### YOUR INSTRUCTIONS
Go through the records line by line. Report how many lines contain "agent", with nothing else.

### DATA FOR PROCESSING
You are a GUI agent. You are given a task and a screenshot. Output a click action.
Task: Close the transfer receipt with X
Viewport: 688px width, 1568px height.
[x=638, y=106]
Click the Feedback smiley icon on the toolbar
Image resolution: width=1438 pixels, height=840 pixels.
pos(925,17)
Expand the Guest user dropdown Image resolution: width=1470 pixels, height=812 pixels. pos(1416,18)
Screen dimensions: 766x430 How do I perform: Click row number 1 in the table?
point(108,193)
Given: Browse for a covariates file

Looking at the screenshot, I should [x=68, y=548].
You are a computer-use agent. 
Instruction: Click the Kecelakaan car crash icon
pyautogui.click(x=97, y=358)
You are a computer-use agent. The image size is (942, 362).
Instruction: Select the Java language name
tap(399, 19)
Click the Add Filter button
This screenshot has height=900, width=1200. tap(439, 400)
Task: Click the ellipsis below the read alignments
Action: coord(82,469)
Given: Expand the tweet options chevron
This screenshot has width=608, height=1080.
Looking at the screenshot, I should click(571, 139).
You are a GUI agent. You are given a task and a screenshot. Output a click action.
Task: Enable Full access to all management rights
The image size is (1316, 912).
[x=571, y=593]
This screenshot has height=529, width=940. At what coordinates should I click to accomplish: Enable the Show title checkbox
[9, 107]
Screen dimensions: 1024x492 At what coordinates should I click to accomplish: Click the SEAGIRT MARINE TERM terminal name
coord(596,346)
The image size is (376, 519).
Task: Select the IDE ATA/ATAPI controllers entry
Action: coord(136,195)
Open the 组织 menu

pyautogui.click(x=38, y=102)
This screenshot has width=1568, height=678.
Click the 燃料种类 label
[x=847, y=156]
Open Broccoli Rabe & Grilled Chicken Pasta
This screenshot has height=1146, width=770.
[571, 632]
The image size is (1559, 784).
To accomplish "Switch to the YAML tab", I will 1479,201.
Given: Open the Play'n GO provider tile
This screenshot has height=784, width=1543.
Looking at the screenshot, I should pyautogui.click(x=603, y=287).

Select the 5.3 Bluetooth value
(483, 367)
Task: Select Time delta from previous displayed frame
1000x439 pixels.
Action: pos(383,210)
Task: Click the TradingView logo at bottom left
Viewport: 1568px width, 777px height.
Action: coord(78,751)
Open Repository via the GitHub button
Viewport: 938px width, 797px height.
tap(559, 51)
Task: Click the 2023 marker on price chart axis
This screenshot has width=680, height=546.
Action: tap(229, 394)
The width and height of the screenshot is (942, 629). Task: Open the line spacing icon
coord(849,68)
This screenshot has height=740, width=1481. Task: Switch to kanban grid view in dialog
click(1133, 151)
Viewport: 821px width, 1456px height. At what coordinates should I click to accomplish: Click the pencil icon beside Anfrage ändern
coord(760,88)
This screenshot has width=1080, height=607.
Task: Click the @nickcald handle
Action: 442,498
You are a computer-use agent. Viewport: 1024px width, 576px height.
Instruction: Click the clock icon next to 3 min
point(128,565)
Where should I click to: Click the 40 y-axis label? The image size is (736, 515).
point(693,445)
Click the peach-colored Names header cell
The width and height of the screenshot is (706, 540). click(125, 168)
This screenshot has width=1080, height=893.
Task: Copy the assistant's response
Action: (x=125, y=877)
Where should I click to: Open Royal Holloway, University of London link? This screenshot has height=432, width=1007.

### ANSWER SPACE
5